| Problem to solve |
The answer must be every record below, repeated exactly.

| Data listing |

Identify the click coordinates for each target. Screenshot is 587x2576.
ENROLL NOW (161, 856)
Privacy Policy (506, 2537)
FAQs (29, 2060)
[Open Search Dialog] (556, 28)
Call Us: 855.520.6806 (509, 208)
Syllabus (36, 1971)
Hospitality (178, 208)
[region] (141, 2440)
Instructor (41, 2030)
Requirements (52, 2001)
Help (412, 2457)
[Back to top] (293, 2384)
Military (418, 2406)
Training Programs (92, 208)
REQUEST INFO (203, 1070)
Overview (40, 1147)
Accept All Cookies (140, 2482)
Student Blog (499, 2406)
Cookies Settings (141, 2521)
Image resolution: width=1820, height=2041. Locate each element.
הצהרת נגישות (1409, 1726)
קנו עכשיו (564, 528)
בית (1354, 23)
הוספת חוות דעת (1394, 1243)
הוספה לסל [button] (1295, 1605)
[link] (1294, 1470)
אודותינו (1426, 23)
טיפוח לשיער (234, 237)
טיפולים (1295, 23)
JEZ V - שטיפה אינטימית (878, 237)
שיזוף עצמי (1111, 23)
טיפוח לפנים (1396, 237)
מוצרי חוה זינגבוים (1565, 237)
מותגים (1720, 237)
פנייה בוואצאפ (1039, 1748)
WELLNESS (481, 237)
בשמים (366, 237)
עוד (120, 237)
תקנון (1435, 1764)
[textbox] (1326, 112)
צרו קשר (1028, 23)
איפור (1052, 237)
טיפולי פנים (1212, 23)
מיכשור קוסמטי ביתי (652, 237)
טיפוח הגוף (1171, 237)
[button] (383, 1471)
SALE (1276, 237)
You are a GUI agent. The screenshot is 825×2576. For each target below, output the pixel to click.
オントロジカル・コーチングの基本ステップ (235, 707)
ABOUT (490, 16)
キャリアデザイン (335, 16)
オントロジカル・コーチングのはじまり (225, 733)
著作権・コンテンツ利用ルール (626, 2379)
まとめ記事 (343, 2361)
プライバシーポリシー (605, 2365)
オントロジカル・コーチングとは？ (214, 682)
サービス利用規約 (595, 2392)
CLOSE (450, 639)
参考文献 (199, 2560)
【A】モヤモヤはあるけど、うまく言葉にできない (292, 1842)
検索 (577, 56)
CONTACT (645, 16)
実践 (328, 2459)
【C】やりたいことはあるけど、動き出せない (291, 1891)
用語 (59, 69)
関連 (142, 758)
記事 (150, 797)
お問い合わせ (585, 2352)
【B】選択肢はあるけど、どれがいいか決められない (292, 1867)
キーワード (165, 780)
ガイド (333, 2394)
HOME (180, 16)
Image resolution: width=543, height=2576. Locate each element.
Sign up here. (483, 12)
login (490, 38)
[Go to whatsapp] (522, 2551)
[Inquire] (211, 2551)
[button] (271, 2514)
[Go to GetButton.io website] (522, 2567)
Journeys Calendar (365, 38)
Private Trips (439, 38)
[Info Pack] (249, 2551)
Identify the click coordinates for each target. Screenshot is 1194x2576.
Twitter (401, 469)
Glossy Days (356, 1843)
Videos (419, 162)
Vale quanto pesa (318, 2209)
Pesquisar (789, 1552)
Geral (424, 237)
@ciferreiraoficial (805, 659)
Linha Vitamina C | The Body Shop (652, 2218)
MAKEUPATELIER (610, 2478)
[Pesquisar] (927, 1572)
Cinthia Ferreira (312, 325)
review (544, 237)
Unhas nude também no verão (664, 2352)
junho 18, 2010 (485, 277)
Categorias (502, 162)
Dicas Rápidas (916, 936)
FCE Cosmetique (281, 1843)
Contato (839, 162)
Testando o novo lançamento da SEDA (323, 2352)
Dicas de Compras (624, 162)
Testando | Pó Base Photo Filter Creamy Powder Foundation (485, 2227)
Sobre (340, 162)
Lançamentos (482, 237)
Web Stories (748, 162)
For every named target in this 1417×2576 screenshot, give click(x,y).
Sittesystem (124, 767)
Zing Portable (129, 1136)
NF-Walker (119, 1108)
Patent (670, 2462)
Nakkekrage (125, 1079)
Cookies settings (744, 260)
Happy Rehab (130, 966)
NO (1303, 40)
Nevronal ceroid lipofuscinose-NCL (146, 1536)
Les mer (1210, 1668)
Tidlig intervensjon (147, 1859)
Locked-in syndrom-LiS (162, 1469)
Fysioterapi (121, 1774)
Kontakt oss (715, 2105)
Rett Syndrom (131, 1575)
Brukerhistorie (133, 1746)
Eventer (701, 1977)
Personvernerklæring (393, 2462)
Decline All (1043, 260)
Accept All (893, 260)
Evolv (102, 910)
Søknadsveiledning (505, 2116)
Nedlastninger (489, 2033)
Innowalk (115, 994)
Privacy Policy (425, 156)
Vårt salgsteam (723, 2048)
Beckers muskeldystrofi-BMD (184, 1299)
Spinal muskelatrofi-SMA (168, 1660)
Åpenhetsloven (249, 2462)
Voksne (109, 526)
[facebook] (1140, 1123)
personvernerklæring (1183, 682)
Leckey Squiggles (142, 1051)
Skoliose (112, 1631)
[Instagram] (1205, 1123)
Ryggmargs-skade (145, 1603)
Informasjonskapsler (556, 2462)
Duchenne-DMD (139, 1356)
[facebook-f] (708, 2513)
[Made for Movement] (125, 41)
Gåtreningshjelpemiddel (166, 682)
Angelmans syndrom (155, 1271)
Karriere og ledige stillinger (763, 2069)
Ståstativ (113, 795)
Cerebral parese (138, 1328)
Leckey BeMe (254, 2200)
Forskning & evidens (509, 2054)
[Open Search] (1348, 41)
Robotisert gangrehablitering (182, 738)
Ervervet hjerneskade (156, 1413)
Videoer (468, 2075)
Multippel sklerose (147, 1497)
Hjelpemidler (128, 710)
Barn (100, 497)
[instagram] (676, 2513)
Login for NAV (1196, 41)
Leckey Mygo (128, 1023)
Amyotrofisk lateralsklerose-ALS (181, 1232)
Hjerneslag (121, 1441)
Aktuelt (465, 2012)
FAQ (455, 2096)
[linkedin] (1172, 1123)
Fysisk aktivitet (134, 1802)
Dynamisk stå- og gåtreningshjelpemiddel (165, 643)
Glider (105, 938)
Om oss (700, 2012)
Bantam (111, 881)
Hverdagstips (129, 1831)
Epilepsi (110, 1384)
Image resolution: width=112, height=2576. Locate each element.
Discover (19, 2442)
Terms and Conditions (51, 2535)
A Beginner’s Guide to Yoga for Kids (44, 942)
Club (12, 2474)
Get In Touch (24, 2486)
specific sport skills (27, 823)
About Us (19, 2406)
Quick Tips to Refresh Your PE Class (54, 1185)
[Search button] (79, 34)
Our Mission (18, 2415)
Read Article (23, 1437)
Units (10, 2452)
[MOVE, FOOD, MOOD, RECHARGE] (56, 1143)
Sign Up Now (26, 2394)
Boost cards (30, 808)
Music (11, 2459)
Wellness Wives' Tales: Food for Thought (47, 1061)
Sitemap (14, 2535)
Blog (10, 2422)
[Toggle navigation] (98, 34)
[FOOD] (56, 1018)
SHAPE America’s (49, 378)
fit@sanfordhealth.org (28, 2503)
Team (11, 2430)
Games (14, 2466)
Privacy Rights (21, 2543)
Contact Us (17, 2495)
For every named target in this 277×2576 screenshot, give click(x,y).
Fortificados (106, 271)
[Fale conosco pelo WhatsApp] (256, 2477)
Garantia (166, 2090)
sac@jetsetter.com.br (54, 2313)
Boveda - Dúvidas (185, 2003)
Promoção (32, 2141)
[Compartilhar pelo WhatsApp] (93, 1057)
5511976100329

| Exercise answer |
Identify the click coordinates for each target. Screenshot is 587x2576.
ENROLL NOW (161, 856)
Privacy Policy (506, 2537)
FAQs (29, 2060)
[Open Search Dialog] (556, 28)
Call Us: 855.520.6806 (509, 208)
Syllabus (36, 1971)
Hospitality (178, 208)
[region] (141, 2440)
Instructor (41, 2030)
Requirements (52, 2001)
Help (412, 2457)
[Back to top] (293, 2384)
Military (418, 2406)
Training Programs (92, 208)
REQUEST INFO (203, 1070)
Overview (40, 1147)
Accept All Cookies (140, 2482)
Student Blog (499, 2406)
Cookies Settings (141, 2521)
Image resolution: width=1820, height=2041. Locate each element.
הצהרת נגישות (1409, 1726)
קנו עכשיו (564, 528)
בית (1354, 23)
הוספת חוות דעת (1394, 1243)
הוספה לסל [button] (1295, 1605)
[link] (1294, 1470)
אודותינו (1426, 23)
טיפוח לשיער (234, 237)
טיפולים (1295, 23)
JEZ V - שטיפה אינטימית (878, 237)
שיזוף עצמי (1111, 23)
טיפוח לפנים (1396, 237)
מוצרי חוה זינגבוים (1565, 237)
מותגים (1720, 237)
פנייה בוואצאפ (1039, 1748)
WELLNESS (481, 237)
בשמים (366, 237)
עוד (120, 237)
תקנון (1435, 1764)
[textbox] (1326, 112)
צרו קשר (1028, 23)
איפור (1052, 237)
טיפולי פנים (1212, 23)
מיכשור קוסמטי ביתי (652, 237)
טיפוח הגוף (1171, 237)
[button] (383, 1471)
SALE (1276, 237)
You are a GUI agent. The screenshot is 825×2576. For each target below, output the pixel to click.
オントロジカル・コーチングの基本ステップ (235, 707)
ABOUT (490, 16)
キャリアデザイン (335, 16)
オントロジカル・コーチングのはじまり (225, 733)
著作権・コンテンツ利用ルール (626, 2379)
まとめ記事 (343, 2361)
プライバシーポリシー (605, 2365)
オントロジカル・コーチングとは？ (214, 682)
サービス利用規約 (595, 2392)
CLOSE (450, 639)
参考文献 (199, 2560)
【A】モヤモヤはあるけど、うまく言葉にできない (292, 1842)
検索 (577, 56)
CONTACT (645, 16)
実践 (328, 2459)
【C】やりたいことはあるけど、動き出せない (291, 1891)
用語 (59, 69)
関連 (142, 758)
記事 (150, 797)
お問い合わせ (585, 2352)
【B】選択肢はあるけど、どれがいいか決められない (292, 1867)
キーワード (165, 780)
ガイド (333, 2394)
HOME (180, 16)
Image resolution: width=543, height=2576. Locate each element.
Sign up here. (483, 12)
login (490, 38)
[Go to whatsapp] (522, 2551)
[Inquire] (211, 2551)
[button] (271, 2514)
[Go to GetButton.io website] (522, 2567)
Journeys Calendar (365, 38)
Private Trips (439, 38)
[Info Pack] (249, 2551)
Identify the click coordinates for each target. Screenshot is 1194x2576.
Twitter (401, 469)
Glossy Days (356, 1843)
Videos (419, 162)
Vale quanto pesa (318, 2209)
Pesquisar (789, 1552)
Geral (424, 237)
@ciferreiraoficial (805, 659)
Linha Vitamina C | The Body Shop (652, 2218)
MAKEUPATELIER (610, 2478)
[Pesquisar] (927, 1572)
Cinthia Ferreira (312, 325)
review (544, 237)
Unhas nude também no verão (664, 2352)
junho 18, 2010 (485, 277)
Categorias (502, 162)
Dicas Rápidas (916, 936)
FCE Cosmetique (281, 1843)
Contato (839, 162)
Testando o novo lançamento da SEDA (323, 2352)
Dicas de Compras (624, 162)
Testando | Pó Base Photo Filter Creamy Powder Foundation (485, 2227)
Sobre (340, 162)
Lançamentos (482, 237)
Web Stories (748, 162)
For every named target in this 1417×2576 screenshot, give click(x,y).
Sittesystem (124, 767)
Zing Portable (129, 1136)
NF-Walker (119, 1108)
Patent (670, 2462)
Nakkekrage (125, 1079)
Cookies settings (744, 260)
Happy Rehab (130, 966)
NO (1303, 40)
Nevronal ceroid lipofuscinose-NCL (146, 1536)
Les mer (1210, 1668)
Tidlig intervensjon (147, 1859)
Locked-in syndrom-LiS (162, 1469)
Fysioterapi (121, 1774)
Kontakt oss (715, 2105)
Rett Syndrom (131, 1575)
Brukerhistorie (133, 1746)
Eventer (701, 1977)
Personvernerklæring (393, 2462)
Decline All (1043, 260)
Accept All (893, 260)
Evolv (102, 910)
Søknadsveiledning (505, 2116)
Nedlastninger (489, 2033)
Innowalk (115, 994)
Privacy Policy (425, 156)
Vårt salgsteam (723, 2048)
Beckers muskeldystrofi-BMD (184, 1299)
Spinal muskelatrofi-SMA (168, 1660)
Åpenhetsloven (249, 2462)
Voksne (109, 526)
[facebook] (1140, 1123)
personvernerklæring (1183, 682)
Leckey Squiggles (142, 1051)
Skoliose (112, 1631)
[Instagram] (1205, 1123)
Ryggmargs-skade (145, 1603)
Informasjonskapsler (556, 2462)
Duchenne-DMD (139, 1356)
[facebook-f] (708, 2513)
[Made for Movement] (125, 41)
Gåtreningshjelpemiddel (166, 682)
Angelmans syndrom (155, 1271)
Karriere og ledige stillinger (763, 2069)
Ståstativ (113, 795)
Cerebral parese (138, 1328)
Leckey BeMe (254, 2200)
Forskning & evidens (509, 2054)
[Open Search] (1348, 41)
Robotisert gangrehablitering (182, 738)
Ervervet hjerneskade (156, 1413)
Videoer (468, 2075)
Multippel sklerose (147, 1497)
Hjelpemidler (128, 710)
Barn (100, 497)
[instagram] (676, 2513)
Login for NAV (1196, 41)
Leckey Mygo (128, 1023)
Amyotrofisk lateralsklerose-ALS (181, 1232)
Hjerneslag (121, 1441)
Aktuelt (465, 2012)
FAQ (455, 2096)
[linkedin] (1172, 1123)
Fysisk aktivitet (134, 1802)
Dynamisk stå- og gåtreningshjelpemiddel (165, 643)
Glider (105, 938)
Om oss (700, 2012)
Bantam (111, 881)
Hverdagstips (129, 1831)
Epilepsi (110, 1384)
Image resolution: width=112, height=2576. Locate each element.
Discover (19, 2442)
Terms and Conditions (51, 2535)
A Beginner’s Guide to Yoga for Kids (44, 942)
Club (12, 2474)
Get In Touch (24, 2486)
specific sport skills (27, 823)
About Us (19, 2406)
Quick Tips to Refresh Your PE Class (54, 1185)
[Search button] (79, 34)
Our Mission (18, 2415)
Read Article (23, 1437)
Units (10, 2452)
[MOVE, FOOD, MOOD, RECHARGE] (56, 1143)
Sign Up Now (26, 2394)
Boost cards (30, 808)
Music (11, 2459)
Wellness Wives' Tales: Food for Thought (47, 1061)
Sitemap (14, 2535)
Blog (10, 2422)
[Toggle navigation] (98, 34)
[FOOD] (56, 1018)
SHAPE America’s (49, 378)
fit@sanfordhealth.org (28, 2503)
Team (11, 2430)
Games (14, 2466)
Privacy Rights (21, 2543)
Contact Us (17, 2495)
For every named target in this 277×2576 screenshot, give click(x,y).
Fortificados (106, 271)
[Fale conosco pelo WhatsApp] (256, 2477)
Garantia (166, 2090)
sac@jetsetter.com.br (54, 2313)
Boveda - Dúvidas (185, 2003)
Promoção (32, 2141)
[Compartilhar pelo WhatsApp] (93, 1057)
5511976100329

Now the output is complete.